Expanding Educational Opportunities $575,002
TOTAL $25,624,360

An incredible 95 percent of the money that flowed into the Massachusetts charter school campaign came from out-of-state donors, with 84 percent of the total funds coming from New York based Families for Excellent Schools, a dark money charter school group that advocates in New York, Massachusetts and Connecticut.

According to the official reports filed with the commonwealth of Massachusetts, a total of five political action committees engaged in the effort to fund the ballot proposition aimed at lifting the cap on the number of charter schools allowed in Massachusetts.  Together they reported raising a total of that $25,624,360, but that count reflects money funneled from one committee to another.  The actual amount raised was closer 24.5 million.

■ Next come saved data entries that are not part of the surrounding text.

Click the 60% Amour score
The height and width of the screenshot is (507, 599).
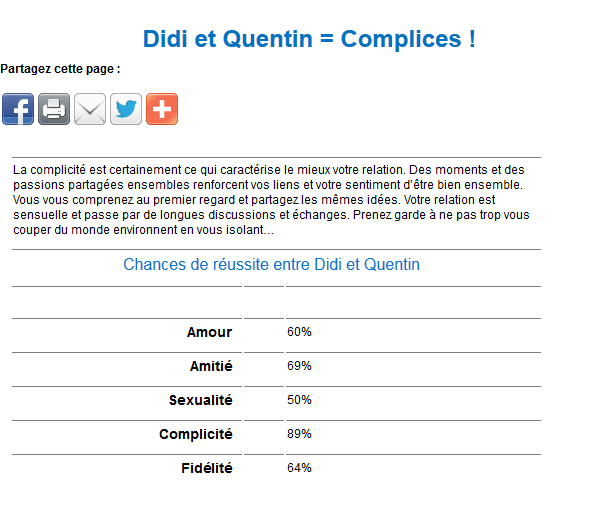[x=299, y=332]
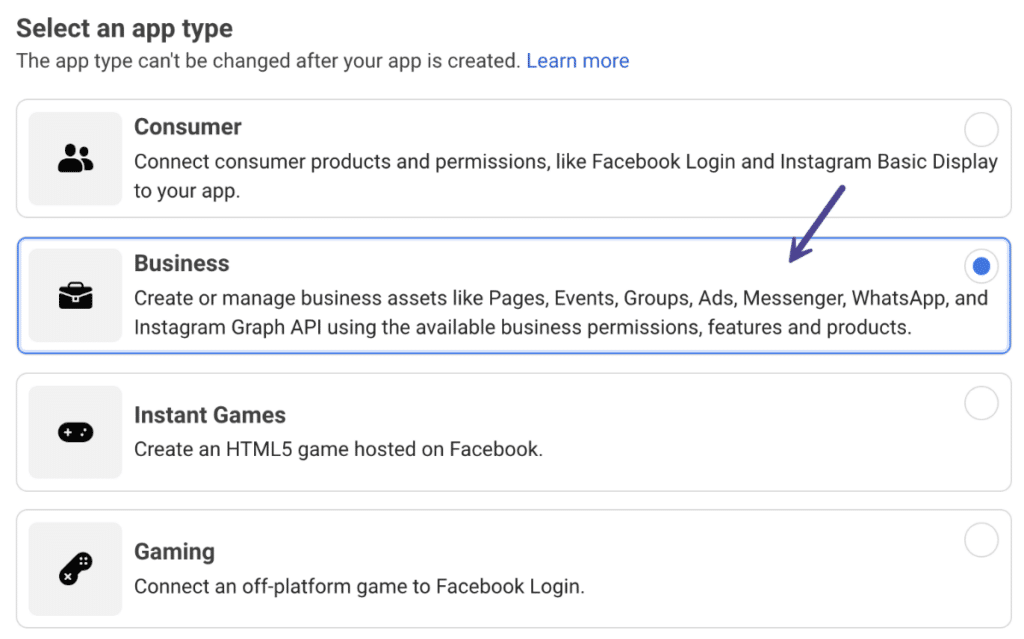Click the Business briefcase icon
Image resolution: width=1024 pixels, height=639 pixels.
75,295
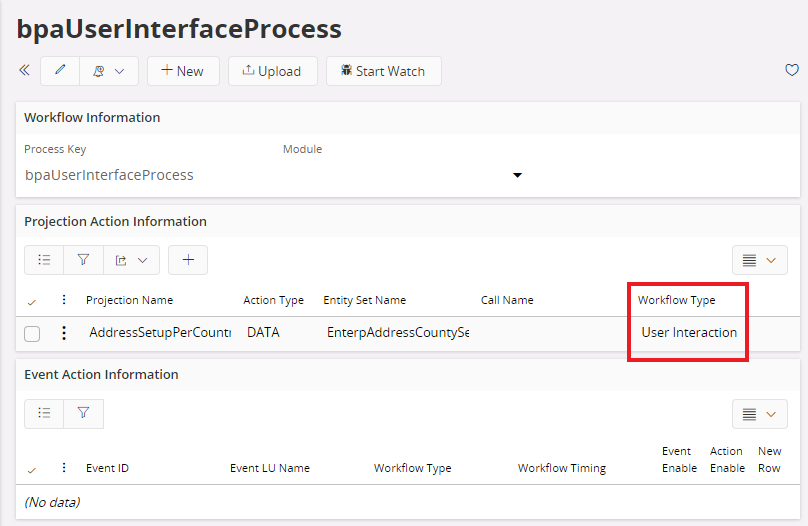Image resolution: width=808 pixels, height=526 pixels.
Task: Click list view icon in Projection Action section
Action: pos(44,260)
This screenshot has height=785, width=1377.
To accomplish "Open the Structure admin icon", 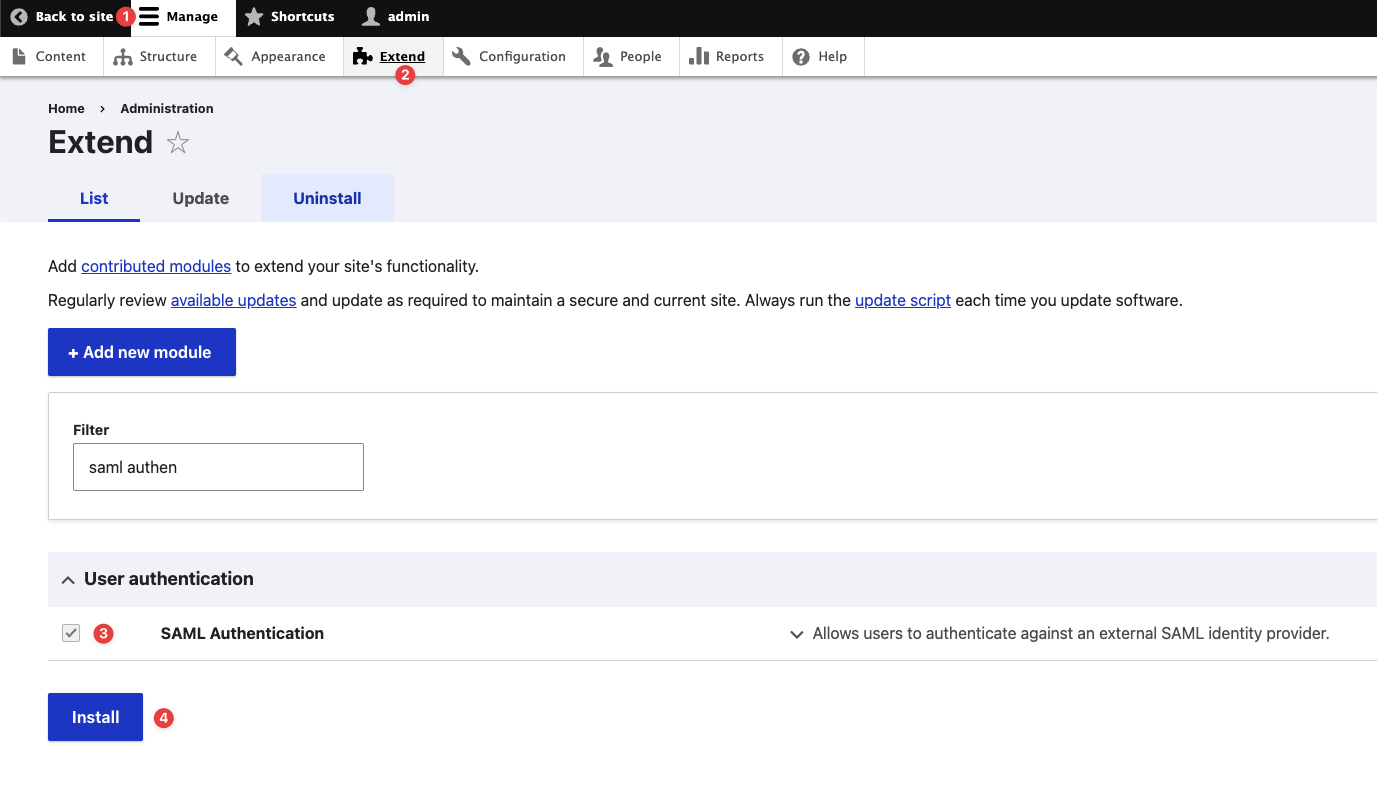I will 122,56.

In addition to Families for Excellent schools, the list of corporate education reform donors included more than $1.8 million from Jim and Alice Walton of the Walmart fortune, $490,000 from former New York Mayor Michael Bloomberg and $250,000 from former Enron executive John Arnold.  Education Reform Now and a variety of other groups that refuse to release the names of their donors also contributed to the Massachusetts pro-charter school effort.

 

Major contributors to Question #2 Amount Donated
   
Families for Excellent Schools, (Advocacy) Inc. $20,803,679
Jim Walton $1,125,000
Strong Economy for Growth, Inc. $1,060,000
Alice Walton $710,000
Great Schools Massachusetts $501,000
Michael Bloomberg $490,000
Education Reform Now (Advocacy) $469,317
John Douglas Arnold $250,000
Edward Shapiro $250,000
Bradley Bloom $150,000
Massachusetts Charter Public Schools Voter Education Fund $150,000
Ray Stata $125,000
Massachusetts Charter Public School Association $100,000
Paul Sagan $100,000
Charles Longfield $100,000
Cohasset VC LTD (TX) $100,000
Shari Redstone $100,000
Partners Healthcare $100,000
The Kraft Group $100,000
State Street Bank and Trust Co. $100,000
Suffolk Cares, Inc. $100,000
MassMutual Financial Group $50,000

Corporations donating to the anti-public education campaign included Partners Healthcare, The Kraft Group, State Street Bank and Trust, Co., Suffolk Cares and the MassMutual Financial Group.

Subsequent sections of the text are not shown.